(Stored records)
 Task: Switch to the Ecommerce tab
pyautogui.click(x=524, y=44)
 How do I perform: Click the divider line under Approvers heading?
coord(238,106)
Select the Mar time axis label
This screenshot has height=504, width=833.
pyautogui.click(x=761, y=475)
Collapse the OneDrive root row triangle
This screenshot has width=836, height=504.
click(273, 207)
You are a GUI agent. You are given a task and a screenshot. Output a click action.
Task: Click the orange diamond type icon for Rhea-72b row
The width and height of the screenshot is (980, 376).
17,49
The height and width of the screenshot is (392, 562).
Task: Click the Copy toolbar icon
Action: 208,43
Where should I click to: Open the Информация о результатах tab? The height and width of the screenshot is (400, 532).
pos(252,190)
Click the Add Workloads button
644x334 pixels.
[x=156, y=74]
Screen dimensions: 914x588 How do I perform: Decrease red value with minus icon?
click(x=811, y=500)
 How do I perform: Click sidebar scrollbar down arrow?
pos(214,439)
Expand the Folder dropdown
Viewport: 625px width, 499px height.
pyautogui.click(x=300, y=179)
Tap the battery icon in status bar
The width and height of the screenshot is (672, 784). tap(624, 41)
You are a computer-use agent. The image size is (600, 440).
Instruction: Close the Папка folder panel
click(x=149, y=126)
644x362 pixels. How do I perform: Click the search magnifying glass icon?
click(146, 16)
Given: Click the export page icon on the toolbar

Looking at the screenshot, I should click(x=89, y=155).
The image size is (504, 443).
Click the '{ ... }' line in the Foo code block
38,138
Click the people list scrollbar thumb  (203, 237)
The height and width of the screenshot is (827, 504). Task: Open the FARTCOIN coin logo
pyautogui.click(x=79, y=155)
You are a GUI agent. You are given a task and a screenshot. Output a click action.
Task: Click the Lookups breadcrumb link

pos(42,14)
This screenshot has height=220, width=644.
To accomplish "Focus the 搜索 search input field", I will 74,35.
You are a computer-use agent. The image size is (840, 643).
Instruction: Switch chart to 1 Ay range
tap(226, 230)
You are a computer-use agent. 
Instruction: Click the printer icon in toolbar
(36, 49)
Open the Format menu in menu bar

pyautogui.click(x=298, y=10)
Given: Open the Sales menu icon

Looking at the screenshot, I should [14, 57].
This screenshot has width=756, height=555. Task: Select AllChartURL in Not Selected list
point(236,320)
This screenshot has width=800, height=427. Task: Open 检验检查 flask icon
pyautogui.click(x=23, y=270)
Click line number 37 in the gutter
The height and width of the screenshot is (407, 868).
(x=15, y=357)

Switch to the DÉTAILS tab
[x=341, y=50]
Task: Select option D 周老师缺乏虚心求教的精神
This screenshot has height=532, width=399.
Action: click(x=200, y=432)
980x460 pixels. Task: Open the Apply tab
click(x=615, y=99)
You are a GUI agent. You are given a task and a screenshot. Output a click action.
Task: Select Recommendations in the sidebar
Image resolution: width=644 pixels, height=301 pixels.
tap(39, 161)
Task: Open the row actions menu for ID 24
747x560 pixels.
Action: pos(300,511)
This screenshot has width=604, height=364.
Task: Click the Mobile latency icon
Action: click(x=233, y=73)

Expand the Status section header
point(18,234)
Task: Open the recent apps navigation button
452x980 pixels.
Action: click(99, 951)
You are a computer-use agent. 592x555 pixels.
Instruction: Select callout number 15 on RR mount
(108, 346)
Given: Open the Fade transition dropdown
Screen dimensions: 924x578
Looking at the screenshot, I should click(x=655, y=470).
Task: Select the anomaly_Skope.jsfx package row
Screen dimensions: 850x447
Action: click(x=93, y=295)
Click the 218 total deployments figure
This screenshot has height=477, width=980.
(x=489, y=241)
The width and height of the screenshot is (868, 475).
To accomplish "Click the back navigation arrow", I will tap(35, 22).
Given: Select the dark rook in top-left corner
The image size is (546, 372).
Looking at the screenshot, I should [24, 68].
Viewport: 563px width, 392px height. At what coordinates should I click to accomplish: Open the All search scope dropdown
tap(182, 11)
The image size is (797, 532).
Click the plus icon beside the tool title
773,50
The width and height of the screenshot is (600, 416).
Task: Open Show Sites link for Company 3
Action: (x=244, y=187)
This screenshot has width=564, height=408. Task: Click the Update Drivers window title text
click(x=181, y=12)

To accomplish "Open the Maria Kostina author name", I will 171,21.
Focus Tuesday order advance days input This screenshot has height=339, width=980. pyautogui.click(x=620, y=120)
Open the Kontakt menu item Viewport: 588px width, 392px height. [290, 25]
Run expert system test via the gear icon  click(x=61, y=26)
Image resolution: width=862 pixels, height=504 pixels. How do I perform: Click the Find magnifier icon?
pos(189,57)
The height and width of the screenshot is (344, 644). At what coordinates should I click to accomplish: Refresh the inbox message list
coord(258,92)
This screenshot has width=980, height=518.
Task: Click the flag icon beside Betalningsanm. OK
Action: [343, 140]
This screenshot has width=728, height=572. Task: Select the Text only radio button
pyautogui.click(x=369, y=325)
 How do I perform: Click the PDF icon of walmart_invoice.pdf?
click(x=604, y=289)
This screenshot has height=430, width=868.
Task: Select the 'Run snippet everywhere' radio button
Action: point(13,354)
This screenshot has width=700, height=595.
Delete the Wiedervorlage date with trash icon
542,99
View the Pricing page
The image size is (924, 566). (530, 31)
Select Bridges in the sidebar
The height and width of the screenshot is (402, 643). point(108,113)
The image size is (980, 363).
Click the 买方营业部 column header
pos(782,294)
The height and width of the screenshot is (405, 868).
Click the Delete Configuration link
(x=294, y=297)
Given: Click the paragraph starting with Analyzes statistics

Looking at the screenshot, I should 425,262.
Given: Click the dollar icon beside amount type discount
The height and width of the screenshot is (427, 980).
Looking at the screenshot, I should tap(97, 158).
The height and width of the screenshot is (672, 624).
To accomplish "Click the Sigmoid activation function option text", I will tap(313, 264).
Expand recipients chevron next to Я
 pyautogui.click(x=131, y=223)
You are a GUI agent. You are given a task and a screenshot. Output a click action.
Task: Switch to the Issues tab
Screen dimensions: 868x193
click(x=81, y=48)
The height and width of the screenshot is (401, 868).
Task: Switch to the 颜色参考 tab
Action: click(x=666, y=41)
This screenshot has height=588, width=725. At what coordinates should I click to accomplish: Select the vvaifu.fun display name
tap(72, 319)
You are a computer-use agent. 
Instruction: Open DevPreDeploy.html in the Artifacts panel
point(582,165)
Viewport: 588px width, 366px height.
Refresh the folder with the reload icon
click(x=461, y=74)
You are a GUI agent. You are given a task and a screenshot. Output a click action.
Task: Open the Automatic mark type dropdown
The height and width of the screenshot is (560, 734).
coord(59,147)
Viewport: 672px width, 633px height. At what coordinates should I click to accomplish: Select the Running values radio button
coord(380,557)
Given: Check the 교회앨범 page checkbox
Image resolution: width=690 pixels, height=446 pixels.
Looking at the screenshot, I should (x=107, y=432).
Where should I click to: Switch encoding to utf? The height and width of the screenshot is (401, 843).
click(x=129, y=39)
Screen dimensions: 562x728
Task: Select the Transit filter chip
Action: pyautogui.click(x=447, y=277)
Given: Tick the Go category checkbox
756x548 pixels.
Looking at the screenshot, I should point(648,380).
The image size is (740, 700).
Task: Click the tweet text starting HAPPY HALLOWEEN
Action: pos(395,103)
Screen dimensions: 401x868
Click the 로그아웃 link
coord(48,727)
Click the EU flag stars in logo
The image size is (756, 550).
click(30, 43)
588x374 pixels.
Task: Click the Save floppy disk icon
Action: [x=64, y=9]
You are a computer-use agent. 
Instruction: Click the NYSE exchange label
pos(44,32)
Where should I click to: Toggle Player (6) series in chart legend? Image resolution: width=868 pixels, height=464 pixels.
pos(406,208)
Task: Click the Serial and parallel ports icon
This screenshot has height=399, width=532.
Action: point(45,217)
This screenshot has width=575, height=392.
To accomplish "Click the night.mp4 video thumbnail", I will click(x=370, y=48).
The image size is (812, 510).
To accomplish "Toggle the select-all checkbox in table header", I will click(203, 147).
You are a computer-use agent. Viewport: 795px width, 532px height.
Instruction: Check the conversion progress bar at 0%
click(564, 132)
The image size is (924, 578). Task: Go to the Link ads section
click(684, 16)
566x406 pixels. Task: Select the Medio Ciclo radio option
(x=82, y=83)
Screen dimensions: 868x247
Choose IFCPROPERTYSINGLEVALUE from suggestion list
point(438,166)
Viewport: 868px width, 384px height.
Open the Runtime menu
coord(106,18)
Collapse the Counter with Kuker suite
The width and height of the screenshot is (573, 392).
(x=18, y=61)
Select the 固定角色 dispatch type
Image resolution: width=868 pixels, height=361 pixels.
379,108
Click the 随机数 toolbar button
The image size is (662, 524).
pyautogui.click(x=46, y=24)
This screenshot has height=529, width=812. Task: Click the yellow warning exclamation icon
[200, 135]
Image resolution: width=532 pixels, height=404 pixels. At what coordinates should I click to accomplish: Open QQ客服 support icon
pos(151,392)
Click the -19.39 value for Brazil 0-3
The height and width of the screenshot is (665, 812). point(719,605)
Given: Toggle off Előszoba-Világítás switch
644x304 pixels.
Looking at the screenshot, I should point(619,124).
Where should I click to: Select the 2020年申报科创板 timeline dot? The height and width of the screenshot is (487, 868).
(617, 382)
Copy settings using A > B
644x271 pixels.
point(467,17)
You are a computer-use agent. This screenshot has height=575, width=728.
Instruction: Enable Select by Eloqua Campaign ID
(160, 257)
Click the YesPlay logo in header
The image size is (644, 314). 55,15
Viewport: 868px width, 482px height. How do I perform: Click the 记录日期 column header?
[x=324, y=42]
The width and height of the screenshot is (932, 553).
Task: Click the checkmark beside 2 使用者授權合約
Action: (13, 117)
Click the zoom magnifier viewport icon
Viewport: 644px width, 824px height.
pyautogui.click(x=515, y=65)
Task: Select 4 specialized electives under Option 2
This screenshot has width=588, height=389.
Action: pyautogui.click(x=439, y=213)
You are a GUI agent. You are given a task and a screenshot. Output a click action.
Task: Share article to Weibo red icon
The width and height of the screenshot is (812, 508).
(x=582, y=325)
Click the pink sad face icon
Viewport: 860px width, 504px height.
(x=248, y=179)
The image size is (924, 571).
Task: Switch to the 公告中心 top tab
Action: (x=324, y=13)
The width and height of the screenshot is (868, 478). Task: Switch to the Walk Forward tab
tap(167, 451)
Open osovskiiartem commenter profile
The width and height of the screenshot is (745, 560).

• Exercise instructions:
Check each line above for the word "Focus", and copy the lines where it appears.

• Problem solution:
To accomplish "Focus the 搜索 search input field", I will 74,35.
Focus Tuesday order advance days input This screenshot has height=339, width=980. pyautogui.click(x=620, y=120)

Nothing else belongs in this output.